_Your assignment_
Copy out the data below from the line containing "Screen dimensions: 681x482" to the line containing "Task: Click the promo code help question icon", both lines included, with all images left out.

Collected data entries:
== Segment start ==

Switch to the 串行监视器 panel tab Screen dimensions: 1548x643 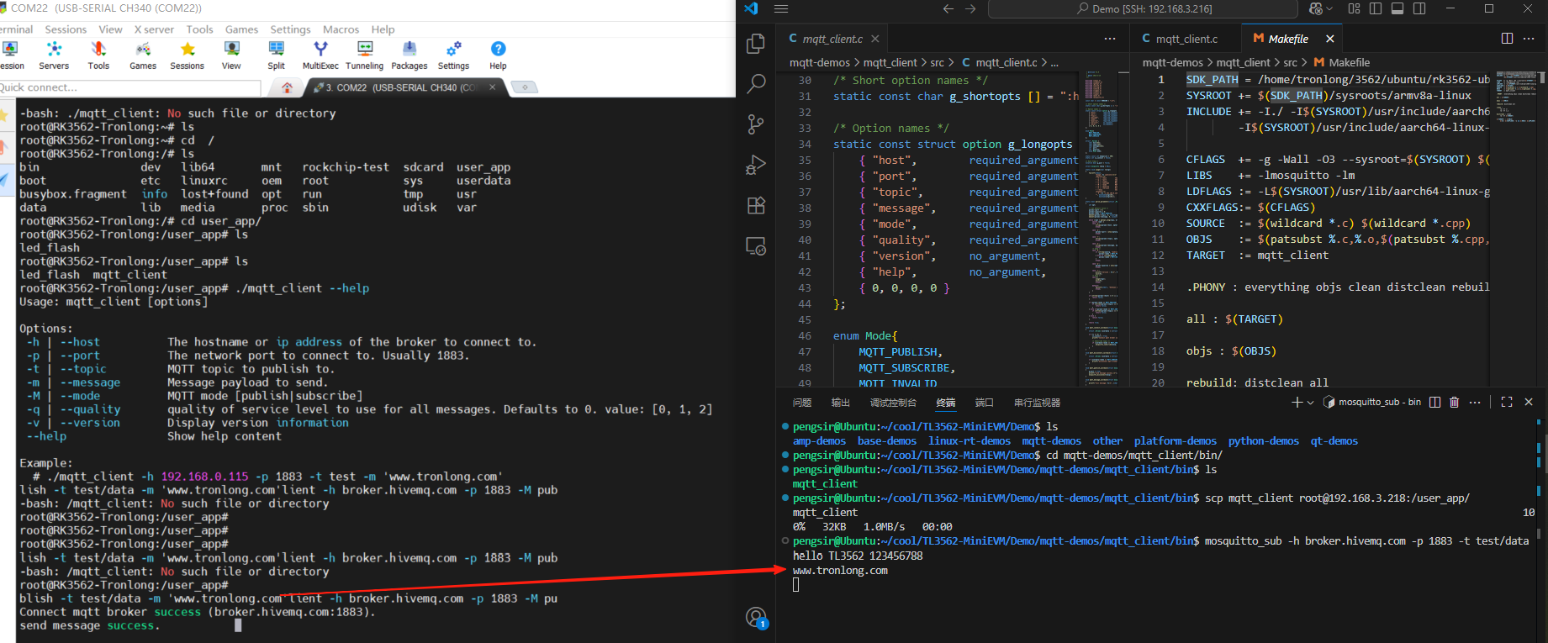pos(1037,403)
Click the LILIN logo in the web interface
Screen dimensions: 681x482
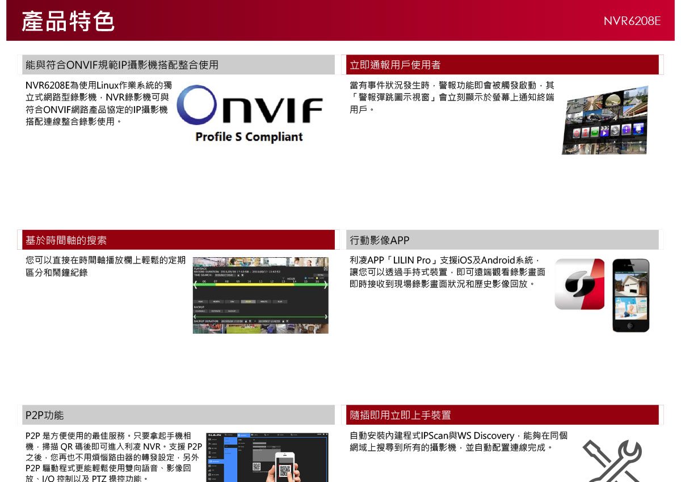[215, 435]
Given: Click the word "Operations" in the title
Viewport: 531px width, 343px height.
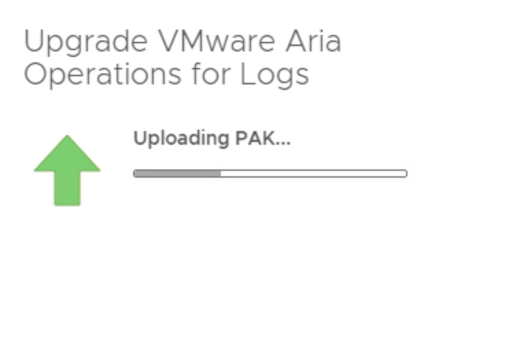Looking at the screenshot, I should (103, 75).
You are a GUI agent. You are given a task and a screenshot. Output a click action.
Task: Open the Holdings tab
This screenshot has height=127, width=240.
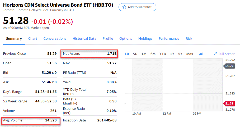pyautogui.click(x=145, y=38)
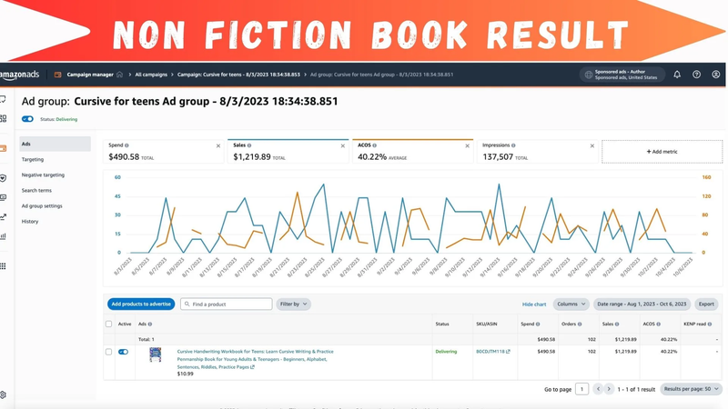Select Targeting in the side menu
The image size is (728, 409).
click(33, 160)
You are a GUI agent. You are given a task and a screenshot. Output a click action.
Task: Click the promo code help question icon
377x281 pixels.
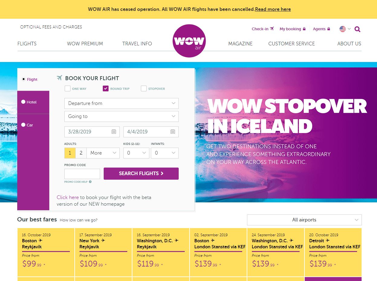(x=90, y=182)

== Segment end ==

_Answer section_
Screen dimensions: 681x482
[215, 435]
Given: Click the word "Operations" in the title
Viewport: 531px width, 343px height.
Looking at the screenshot, I should (103, 75).
You are a GUI agent. You are given a task and a screenshot. Output a click action.
Task: Open the Holdings tab
This screenshot has height=127, width=240.
pyautogui.click(x=145, y=38)
Select Targeting in the side menu
The image size is (728, 409).
click(33, 160)
You are a GUI agent. You are given a task and a screenshot. Output a click action.
Task: Click the promo code help question icon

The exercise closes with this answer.